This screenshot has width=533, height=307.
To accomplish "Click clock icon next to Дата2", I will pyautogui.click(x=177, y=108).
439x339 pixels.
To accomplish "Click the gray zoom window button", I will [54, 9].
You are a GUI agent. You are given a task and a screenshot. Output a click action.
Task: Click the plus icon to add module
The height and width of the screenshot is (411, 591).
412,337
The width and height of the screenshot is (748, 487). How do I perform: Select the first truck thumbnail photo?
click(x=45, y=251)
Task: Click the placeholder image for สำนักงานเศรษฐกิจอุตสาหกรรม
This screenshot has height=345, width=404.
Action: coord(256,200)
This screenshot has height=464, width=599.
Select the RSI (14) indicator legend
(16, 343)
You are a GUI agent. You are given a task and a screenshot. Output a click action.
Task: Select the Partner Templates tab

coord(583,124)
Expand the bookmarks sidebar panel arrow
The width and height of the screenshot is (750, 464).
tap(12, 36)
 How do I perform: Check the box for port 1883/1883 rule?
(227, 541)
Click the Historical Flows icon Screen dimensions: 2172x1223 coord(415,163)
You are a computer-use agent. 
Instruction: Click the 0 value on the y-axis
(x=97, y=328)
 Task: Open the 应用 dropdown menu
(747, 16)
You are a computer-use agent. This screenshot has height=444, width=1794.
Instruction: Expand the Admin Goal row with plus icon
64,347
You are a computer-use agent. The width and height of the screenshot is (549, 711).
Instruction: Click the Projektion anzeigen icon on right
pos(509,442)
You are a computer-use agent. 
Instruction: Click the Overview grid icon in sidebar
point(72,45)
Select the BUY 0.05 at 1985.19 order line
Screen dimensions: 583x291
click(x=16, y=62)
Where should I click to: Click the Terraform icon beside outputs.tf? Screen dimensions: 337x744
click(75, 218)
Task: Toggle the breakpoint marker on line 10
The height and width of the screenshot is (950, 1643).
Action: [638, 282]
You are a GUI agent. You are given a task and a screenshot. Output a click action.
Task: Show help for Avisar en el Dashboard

• WHAT YOU WILL DO
Output every line of the data above as a numbered list, skipping any blank lines.

• EXPECTED ANSWER
1. This screenshot has width=533, height=307.
2. To accomplish "Click clock icon next to Дата2", I will pyautogui.click(x=177, y=108).
3. 439x339 pixels.
4. To accomplish "Click the gray zoom window button", I will [54, 9].
5. You are a GUI agent. You are given a task and a screenshot. Output a click action.
6. Task: Click the plus icon to add module
7. The height and width of the screenshot is (411, 591).
8. 412,337
9. The width and height of the screenshot is (748, 487). How do I perform: Select the first truck thumbnail photo?
10. click(x=45, y=251)
11. Task: Click the placeholder image for สำนักงานเศรษฐกิจอุตสาหกรรม
12. This screenshot has height=345, width=404.
13. Action: coord(256,200)
14. This screenshot has height=464, width=599.
15. Select the RSI (14) indicator legend
16. (16, 343)
17. You are a GUI agent. You are given a task and a screenshot. Output a click action.
18. Task: Select the Partner Templates tab
19. coord(583,124)
20. Expand the bookmarks sidebar panel arrow
21. The width and height of the screenshot is (750, 464).
22. tap(12, 36)
23.  How do I perform: Check the box for port 1883/1883 rule?
24. (227, 541)
25. Click the Historical Flows icon Screen dimensions: 2172x1223 coord(415,163)
26. You are a computer-use agent. 
27. Instruction: Click the 0 value on the y-axis
28. (x=97, y=328)
29.  Task: Open the 应用 dropdown menu
30. (747, 16)
31. You are a computer-use agent. This screenshot has height=444, width=1794.
32. Instruction: Expand the Admin Goal row with plus icon
33. 64,347
34. You are a computer-use agent. The width and height of the screenshot is (549, 711).
35. Instruction: Click the Projektion anzeigen icon on right
36. pos(509,442)
37. You are a computer-use agent. 
38. Instruction: Click the Overview grid icon in sidebar
39. point(72,45)
40. Select the BUY 0.05 at 1985.19 order line
41. Screen dimensions: 583x291
42. click(x=16, y=62)
43. Where should I click to: Click the Terraform icon beside outputs.tf? Screen dimensions: 337x744
44. click(75, 218)
45. Task: Toggle the breakpoint marker on line 10
46. The height and width of the screenshot is (950, 1643).
47. Action: [638, 282]
48. You are a GUI agent. You are given a task and a screenshot. Output a click action.
49. Task: Show help for Avisar en el Dashboard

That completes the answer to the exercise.